Probing herpesvirus membrane glycoprotein interactions using proximity biotinylation (993.2)

Herpesviruses cause significant disease within the human population, ranging from simple cold sores to life‐threatening lymphomas. The critical first step of any viral infection is entry into a host cell. For herpesviruses, the conserved mechanism of entry is initiated when glycoproteins embedded in the viral membrane bind to specific cellular membrane receptors. This receptor binding elicits interactions among viral membrane glycoproteins that trigger the viral fusion protein to execute virus‐cell membrane fusion, by inserting into the cell membrane and refolding from a prefusion to a postfusion conformation. Details of the viral protein interaction cascade are poorly understood because the interactions are likely transient and/or low affinity. To examine how the proteins interact, we adapted a proximity biotinylation assay (ProB). In this assay, one protein is linked to a bacterial biotin ligase and a second candidate protein is linked to a target acceptor peptide.
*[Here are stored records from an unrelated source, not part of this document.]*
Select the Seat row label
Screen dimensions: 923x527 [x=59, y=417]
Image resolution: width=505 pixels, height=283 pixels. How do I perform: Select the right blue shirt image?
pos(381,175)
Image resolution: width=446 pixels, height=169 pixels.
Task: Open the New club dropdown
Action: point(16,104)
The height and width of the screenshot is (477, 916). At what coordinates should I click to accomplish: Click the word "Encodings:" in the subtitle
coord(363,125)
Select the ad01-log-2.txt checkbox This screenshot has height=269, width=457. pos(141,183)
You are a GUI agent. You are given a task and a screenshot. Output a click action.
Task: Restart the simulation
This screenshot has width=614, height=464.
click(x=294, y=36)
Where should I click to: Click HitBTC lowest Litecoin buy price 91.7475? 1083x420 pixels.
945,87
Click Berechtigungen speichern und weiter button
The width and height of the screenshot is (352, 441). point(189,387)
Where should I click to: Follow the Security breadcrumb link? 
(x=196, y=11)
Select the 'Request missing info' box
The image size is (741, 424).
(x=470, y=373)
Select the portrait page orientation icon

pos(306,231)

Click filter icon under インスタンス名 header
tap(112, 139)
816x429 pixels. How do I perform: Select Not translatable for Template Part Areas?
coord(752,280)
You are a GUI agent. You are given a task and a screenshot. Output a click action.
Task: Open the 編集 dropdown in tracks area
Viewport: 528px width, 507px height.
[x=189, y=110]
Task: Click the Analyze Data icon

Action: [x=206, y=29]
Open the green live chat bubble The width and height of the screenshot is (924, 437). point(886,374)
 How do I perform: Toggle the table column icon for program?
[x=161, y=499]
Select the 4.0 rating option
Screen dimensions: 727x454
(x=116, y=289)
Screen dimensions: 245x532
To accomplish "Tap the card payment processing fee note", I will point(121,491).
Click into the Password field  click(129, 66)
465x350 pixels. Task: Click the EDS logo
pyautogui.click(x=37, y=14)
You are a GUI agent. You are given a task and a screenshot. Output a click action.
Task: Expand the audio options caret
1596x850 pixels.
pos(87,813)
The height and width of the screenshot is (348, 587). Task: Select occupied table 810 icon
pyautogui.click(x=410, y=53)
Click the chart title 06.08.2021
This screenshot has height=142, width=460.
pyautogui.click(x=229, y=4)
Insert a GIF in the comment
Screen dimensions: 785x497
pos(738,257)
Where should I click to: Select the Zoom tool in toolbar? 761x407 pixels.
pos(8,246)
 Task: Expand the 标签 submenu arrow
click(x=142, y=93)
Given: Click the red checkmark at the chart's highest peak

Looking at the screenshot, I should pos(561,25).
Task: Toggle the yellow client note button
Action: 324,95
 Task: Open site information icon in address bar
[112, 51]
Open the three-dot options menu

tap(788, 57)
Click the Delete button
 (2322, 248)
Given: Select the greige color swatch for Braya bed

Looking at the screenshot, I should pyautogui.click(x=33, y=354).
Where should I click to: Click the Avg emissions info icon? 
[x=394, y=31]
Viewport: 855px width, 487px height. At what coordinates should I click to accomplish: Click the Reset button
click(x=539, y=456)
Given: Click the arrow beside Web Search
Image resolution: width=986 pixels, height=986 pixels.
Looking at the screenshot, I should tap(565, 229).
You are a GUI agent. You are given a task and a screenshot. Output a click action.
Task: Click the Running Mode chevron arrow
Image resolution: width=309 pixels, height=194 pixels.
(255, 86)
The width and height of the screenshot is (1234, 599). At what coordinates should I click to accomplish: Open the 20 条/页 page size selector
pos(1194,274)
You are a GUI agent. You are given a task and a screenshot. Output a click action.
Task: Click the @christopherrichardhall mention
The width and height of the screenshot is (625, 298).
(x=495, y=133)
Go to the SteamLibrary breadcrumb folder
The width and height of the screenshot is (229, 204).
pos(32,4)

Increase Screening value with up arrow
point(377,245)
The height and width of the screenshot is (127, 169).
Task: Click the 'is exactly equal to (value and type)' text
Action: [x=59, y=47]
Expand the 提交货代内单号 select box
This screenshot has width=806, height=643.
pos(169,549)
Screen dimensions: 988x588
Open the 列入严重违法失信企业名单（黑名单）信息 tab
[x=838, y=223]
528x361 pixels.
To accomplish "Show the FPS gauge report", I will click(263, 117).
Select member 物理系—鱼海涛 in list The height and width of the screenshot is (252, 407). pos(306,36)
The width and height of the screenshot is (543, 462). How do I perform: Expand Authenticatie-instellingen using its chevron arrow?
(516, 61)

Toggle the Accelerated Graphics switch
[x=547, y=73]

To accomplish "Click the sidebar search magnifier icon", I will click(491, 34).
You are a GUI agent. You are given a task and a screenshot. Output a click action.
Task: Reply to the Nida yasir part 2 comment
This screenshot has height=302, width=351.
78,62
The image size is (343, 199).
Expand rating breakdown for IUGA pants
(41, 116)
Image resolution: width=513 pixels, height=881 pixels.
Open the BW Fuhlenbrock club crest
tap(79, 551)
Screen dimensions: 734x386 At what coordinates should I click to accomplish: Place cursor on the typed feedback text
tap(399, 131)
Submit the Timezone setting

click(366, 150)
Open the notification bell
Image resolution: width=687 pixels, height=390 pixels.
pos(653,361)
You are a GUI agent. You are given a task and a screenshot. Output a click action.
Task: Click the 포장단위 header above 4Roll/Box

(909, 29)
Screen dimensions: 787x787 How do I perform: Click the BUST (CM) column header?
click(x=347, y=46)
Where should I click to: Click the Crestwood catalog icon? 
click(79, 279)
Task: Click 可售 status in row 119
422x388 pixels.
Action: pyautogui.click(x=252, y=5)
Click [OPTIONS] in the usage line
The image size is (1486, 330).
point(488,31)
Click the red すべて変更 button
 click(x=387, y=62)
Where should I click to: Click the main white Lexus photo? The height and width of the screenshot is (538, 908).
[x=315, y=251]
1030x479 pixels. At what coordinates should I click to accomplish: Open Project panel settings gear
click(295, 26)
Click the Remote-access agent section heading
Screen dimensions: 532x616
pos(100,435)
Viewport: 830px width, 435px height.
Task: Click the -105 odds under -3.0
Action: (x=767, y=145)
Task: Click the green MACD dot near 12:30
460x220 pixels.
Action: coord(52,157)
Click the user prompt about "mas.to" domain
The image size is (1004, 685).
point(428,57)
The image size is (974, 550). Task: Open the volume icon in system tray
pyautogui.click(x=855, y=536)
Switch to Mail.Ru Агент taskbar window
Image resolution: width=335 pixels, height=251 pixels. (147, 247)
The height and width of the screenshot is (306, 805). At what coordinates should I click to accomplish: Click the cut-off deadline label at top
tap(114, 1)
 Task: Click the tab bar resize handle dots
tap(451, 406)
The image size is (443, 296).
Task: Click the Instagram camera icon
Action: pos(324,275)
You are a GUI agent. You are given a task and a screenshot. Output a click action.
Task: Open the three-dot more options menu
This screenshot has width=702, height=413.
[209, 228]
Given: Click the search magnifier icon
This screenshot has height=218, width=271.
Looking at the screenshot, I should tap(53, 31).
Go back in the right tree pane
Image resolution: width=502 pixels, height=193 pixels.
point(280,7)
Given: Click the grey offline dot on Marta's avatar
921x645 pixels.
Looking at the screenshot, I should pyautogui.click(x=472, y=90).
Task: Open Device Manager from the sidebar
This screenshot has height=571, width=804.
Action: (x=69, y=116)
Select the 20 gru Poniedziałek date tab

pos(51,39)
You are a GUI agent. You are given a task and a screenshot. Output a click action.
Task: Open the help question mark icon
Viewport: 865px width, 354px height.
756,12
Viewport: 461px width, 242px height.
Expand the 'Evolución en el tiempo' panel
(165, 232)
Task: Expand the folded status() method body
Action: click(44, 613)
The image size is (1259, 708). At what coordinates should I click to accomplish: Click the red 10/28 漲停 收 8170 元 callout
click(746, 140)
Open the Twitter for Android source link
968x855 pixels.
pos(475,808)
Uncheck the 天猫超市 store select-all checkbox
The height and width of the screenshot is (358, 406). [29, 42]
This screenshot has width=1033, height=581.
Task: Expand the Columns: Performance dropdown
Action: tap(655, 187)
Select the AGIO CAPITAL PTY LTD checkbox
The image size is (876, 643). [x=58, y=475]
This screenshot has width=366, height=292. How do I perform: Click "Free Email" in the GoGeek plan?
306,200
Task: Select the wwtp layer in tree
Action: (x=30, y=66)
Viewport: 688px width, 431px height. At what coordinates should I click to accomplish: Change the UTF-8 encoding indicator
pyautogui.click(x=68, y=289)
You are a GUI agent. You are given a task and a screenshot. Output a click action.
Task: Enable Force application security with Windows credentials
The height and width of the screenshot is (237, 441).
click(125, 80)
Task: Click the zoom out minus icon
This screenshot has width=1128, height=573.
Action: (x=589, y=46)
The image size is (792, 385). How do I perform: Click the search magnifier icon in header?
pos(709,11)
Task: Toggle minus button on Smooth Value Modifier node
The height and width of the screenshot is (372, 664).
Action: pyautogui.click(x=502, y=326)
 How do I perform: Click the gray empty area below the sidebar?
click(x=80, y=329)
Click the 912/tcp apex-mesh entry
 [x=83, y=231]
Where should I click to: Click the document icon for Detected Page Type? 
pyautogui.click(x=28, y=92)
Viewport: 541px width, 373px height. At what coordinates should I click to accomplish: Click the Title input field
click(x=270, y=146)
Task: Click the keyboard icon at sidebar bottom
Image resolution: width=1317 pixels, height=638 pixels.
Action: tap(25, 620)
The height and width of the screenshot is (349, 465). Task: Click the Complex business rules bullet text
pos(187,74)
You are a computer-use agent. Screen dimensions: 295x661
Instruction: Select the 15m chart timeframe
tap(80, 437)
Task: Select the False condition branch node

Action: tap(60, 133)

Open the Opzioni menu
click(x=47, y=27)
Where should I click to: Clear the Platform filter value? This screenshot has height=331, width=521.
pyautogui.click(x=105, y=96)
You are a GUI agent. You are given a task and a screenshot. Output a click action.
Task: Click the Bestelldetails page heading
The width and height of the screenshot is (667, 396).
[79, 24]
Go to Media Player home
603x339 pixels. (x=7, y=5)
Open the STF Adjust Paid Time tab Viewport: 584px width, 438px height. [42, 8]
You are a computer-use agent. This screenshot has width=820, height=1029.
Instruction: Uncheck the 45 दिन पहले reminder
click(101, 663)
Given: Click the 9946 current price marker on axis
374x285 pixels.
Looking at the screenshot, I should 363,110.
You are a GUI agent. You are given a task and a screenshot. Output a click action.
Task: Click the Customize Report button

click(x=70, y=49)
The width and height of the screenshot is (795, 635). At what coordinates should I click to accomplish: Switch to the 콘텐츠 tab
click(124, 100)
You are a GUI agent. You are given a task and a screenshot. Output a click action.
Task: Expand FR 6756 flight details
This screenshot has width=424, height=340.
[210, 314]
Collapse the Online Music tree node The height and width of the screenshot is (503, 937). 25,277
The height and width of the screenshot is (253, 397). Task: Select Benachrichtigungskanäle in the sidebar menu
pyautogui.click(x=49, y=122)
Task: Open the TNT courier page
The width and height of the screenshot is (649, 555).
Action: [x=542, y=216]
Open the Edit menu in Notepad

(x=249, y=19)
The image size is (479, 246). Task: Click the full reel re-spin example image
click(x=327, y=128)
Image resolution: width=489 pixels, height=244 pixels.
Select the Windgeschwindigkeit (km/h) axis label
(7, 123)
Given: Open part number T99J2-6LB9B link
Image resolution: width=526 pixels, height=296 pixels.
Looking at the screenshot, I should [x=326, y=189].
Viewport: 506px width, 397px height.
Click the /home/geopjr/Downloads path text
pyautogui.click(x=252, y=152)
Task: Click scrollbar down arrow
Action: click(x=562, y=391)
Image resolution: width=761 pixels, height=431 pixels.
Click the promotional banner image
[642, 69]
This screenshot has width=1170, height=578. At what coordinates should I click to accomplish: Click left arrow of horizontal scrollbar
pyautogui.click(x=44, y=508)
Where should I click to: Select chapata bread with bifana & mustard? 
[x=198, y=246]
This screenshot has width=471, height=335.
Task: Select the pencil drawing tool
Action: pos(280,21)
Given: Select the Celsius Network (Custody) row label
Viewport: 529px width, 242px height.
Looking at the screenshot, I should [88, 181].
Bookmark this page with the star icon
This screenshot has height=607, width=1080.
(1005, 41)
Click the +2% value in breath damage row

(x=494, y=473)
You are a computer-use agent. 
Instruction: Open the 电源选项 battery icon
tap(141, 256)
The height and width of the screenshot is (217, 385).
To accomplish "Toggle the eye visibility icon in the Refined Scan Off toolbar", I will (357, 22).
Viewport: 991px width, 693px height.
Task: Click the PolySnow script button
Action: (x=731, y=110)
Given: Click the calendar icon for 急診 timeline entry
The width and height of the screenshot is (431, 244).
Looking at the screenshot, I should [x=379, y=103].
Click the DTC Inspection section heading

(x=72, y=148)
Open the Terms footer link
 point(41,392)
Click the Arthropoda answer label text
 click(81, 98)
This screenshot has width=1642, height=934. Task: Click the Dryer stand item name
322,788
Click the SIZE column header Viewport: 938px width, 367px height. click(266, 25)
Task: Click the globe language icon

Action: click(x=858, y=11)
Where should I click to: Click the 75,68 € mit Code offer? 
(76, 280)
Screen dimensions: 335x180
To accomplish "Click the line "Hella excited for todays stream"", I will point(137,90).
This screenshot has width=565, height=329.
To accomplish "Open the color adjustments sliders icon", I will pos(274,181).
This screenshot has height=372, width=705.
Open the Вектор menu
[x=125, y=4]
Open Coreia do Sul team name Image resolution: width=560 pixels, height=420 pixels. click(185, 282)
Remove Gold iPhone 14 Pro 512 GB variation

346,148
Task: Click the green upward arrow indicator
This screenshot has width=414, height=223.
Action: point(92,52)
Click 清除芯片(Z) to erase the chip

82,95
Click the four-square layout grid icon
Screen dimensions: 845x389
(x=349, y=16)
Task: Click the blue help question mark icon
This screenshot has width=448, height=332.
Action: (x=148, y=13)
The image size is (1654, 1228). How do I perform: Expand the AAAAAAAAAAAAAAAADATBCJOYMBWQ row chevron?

If the proteins interact during membrane fusion, the ligase on the first protein catalyzes site‐specific biotinylation of the acceptor peptide on the second candidate. Labeling is covalent and occurs within live cells, thus weak and transient interactions can be detected. Positive controls show strong biotinylation, indicating that proximity of the viral membrane proteins can be detected. Unexpectedly, proteins that do not functionally interact also show a lower level of biotinylation. The results demonstrate the special circumstances that must be considered when examining interactions among proteins that are constrained within the two‐dimensional boundaries of a membrane.